Preferred equity: an alternative to secondaries and debt

While the secondaries market is providing a convenient avenue for limited partners to sell fund stakes and access to liquidity, alternatives such as preferred equity have become welcomed opportunities for LPs looking to preserve portfolio upside, explains Pierre-Antoine de Selancy, managing partner and co-founder of London-based 17Capital.

Pierre-Antoine de Selancy

How does your strategy of providing preferred equity fit within the secondaries market and what makes it so unusual?

I founded 17Capital in 2008 to address a gap in the market between secondaries firms and debt providers. We are a specialist preferred equity investor with €800 million under management across three funds. Preferred equity enables investors to unlock liquidity without selling on the secondaries market or to increase investment capacity without the constraints of debt financing.

Investors with high-quality private equity portfolios can generate liquidity to meet obligations such as debt repayments and capital calls, or reduce private equity exposure. This may be a limited partner looking to manage the strategy and asset allocation of its private equity portfolio, or a fund of funds accelerating distributions to meet upcoming capital calls. Investors benefit from more competitive funding than a secondaries sale because institutions maintain ownership of their portfolios and the underlying fund manager relationships, and they also preserve the future-upside of their portfolios.

Private equity investors can raise capital to increase assets under management or to fund new or follow-on investments. This may be a general partner investing more in its portfolio companies, a manager of an evergreen or listed private equity vehicle making new investments, or a GP funding its team’s co-investment. Investors benefit from more flexible funding than with bank debt since there is no liability, term, covenant, guarantee or cash coupon; and investors keep control and ownership of their private equity portfolios.

What are some typical transactions you have done?

17Capital’s investment strategy is relevant across the market cycle. Since the global financial crisis, many of our transactions have been with private equity investors looking to raise capital to fund growth. They see us as a good way to take advantage of these investment opportunities. During the crisis, we worked closely with LPs and fund of funds, providing them with liquidity at a more competitive price than on the secondaries market.

We do a lot of on the ground work to identify our target market. We have built a team of best-in-class professionals to address our market and successfully deploy our €500 million fund, which closed in December 2014.
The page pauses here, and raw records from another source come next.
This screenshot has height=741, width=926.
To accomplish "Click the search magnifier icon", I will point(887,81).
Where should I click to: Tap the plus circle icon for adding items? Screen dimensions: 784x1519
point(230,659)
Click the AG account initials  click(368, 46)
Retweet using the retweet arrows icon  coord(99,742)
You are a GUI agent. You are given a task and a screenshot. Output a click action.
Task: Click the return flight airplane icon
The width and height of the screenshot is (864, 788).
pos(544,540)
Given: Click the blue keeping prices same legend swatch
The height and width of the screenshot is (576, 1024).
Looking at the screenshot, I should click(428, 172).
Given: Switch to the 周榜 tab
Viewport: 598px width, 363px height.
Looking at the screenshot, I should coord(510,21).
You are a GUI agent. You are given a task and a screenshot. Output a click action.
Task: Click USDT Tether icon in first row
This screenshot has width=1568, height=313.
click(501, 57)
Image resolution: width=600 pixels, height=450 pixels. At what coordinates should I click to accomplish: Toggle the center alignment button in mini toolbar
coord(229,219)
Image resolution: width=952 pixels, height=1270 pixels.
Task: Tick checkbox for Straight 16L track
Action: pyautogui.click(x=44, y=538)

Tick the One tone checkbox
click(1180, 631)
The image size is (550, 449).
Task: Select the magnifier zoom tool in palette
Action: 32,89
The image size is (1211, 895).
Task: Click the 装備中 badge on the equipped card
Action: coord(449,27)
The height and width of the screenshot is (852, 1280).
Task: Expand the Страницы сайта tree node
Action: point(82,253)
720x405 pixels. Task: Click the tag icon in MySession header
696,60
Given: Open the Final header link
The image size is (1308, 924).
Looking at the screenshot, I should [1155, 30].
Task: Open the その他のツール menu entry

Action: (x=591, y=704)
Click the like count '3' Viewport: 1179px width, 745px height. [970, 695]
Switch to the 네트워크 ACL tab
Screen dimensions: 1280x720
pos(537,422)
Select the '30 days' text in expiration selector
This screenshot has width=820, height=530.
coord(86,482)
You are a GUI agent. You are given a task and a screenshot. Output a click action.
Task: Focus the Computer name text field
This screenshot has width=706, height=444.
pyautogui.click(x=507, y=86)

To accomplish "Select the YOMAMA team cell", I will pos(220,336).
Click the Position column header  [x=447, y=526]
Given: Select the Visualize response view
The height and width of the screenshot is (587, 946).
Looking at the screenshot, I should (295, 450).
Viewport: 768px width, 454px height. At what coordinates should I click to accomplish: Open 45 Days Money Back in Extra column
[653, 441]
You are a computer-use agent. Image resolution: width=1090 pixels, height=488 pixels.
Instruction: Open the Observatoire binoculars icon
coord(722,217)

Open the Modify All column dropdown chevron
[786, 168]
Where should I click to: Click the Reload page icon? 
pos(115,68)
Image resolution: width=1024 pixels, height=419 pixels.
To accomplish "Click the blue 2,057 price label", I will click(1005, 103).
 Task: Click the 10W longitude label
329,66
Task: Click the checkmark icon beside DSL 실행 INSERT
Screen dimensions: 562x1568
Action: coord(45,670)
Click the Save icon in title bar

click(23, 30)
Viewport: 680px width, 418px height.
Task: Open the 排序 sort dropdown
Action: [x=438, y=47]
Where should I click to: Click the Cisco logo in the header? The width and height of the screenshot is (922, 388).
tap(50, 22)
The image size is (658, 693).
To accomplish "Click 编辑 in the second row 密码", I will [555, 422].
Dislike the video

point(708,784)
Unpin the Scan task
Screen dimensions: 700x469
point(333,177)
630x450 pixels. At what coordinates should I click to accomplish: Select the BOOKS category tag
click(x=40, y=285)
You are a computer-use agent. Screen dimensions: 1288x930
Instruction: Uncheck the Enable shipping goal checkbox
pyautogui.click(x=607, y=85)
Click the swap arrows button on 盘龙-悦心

So far this year we have completed seven transactions across Europe and North America. Most recently, we provided top-up capital for a buyout manager to fund further investments, and for a GP to send liquidity back to its investors. In both situations, investors in the funds kept their portfolio’s future upside, which would have been lost with a sale on the secondaries market.

We have also completed a number of transactions with listed private equity firms. These include Altamir, the listed group managed by Apax France that raised capital to fund further investments, and Candover Investments, the listed investment trust that raised capital to refinance its existing debt and ongoing working capital requirements. Both transactions enabled the listed groups to avoid the constraints of traditional debt financing.

How do you usually get your money back?

As 17Capital is a passive investor, the quality of the private equity manager is paramount. Each of our investments involves a rigorous analysis of the manager, who has to have control over exits and be motivated to sell.

17Capital invests preferred equity in a counterparty’s fund, providing them with immediate liquidity. By investing alongside them, we form a fully-aligned partnership. Our senior position means we receive the first claim over the portfolio distributions until we have recouped our initial investment along with a preferred return. The counterparty receives all or the majority of the remaining distributions – the ‘portfolio upside’. It’s a way for investors with high-quality portfolios to achieve liquidity without selling to a traditional secondaries buyer and losing the upside.